After checking a few other textbooks, I found that none of them addressed binomial series expansions of the form $(x-b^2)^k$, where $b, k\, \in \mathrm{I\! R}$.
Is there a standard way of handling these cases? Is there anything to watch out for, besides the domain?
I see why the Maclaurin series can't be defined for something like $(x-1)^k$, in general, because $x = 0$ may not be in the domain, if the function is real-valued;$^{\color{red}1}$ however, expansion about $c > 1$ would appear to work just fine, as far as I can tell. I would also expect there to be a general result about the radius of convergence being limited by the distance of the centre of expansion from the point of singularity / discontinuity, for the obvious reason that the function isn't (well) defined at those points.
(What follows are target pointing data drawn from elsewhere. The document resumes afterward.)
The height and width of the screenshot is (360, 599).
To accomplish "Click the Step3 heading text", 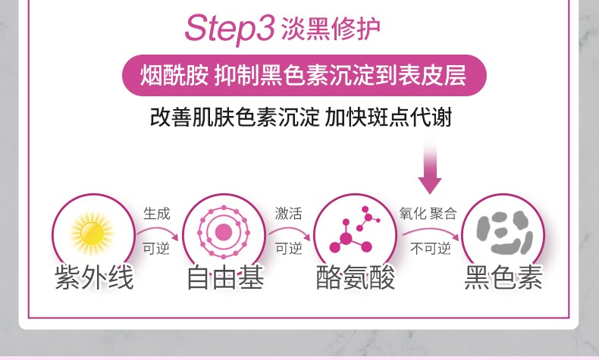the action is tap(230, 28).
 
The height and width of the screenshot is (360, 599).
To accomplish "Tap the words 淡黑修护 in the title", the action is tap(331, 29).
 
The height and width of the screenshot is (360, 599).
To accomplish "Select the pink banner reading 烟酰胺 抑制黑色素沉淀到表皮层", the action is tap(304, 75).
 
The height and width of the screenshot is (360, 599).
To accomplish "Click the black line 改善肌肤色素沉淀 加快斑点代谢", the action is tap(301, 117).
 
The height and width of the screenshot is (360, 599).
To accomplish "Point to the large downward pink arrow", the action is tap(430, 165).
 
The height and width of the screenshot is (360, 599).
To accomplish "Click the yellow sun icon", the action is tap(92, 233).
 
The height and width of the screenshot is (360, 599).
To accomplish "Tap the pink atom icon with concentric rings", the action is tap(224, 232).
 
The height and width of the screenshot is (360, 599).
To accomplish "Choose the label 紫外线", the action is tap(94, 277).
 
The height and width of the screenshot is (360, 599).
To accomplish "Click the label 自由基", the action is tap(225, 277).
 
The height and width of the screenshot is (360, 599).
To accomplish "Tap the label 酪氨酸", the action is tap(356, 277).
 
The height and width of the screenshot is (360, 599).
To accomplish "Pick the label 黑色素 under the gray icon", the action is tap(503, 277).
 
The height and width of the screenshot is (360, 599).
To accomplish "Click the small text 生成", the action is tap(157, 214).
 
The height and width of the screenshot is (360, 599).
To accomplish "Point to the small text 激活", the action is tap(288, 214).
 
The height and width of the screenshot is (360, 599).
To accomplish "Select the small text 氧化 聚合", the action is tap(428, 214).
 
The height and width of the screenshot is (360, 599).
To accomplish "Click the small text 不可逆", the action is tap(431, 249).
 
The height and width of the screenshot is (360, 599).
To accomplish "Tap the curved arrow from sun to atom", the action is tap(158, 230).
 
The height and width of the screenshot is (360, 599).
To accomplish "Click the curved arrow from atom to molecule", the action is tap(289, 230).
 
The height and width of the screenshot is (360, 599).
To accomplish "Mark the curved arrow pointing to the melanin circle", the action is tap(431, 230).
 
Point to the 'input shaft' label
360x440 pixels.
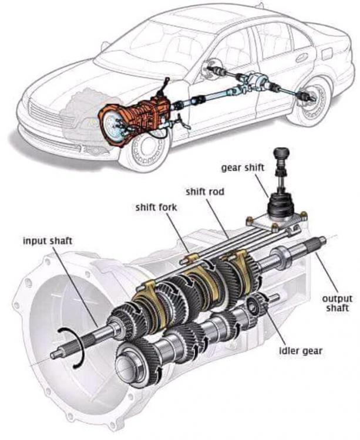point(49,241)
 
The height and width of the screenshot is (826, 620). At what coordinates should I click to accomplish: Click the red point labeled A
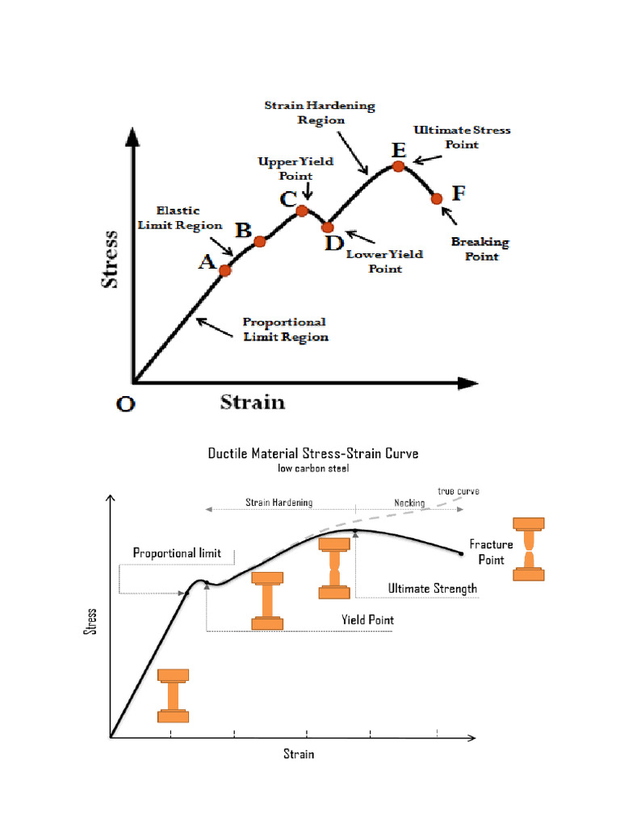[224, 269]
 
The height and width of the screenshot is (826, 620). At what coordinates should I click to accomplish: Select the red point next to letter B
[260, 241]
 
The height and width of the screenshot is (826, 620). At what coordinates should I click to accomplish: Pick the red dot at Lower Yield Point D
[327, 227]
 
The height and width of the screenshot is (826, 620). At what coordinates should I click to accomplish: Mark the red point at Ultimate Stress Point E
[398, 166]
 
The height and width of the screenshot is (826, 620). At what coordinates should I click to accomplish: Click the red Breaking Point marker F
[437, 198]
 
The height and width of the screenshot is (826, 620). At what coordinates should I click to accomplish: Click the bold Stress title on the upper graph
[109, 260]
$^{\color{red}1}$: For example, if $f(x) = \sqrt{x-2}$, then, for the expansion about $c = 0$ we have:
$$ \begin{array}{c|c} f(x) = \sqrt{x-2} \hfill & f(0) = \sqrt{-2} \hfill \\[3pt] \hline % f'(x) = \tfrac{1}{2}(x-2)^{-1/ 2} \hfill & f'(0) = \tfrac{1}{2}(-2)^{-1/ 2} \hfill \\[3pt] \hline % f''(x) = (\tfrac{1}{2})(-\tfrac{1}{2}) (x-2)^{-3/2} \hfill & f''(0) = (\tfrac{1}{2})(-\tfrac{1}{2}) (-2)^{-3/2} \hfill \\[3pt] \hline % f'''(x) = (\tfrac{1}{2})(-\tfrac{1}{2})(-\tfrac{3}{2})(x-2)^{-5/2} & f'''(0) = (\tfrac{1}{2})(-\tfrac{1}{2})(-\tfrac{3}{2})(-2)^{-5/2} \hfill \end{array} $$
so the Tylor coefficients $a_n = \tfrac{f^{(n)}(c )}{n!}$ would be complex-valued.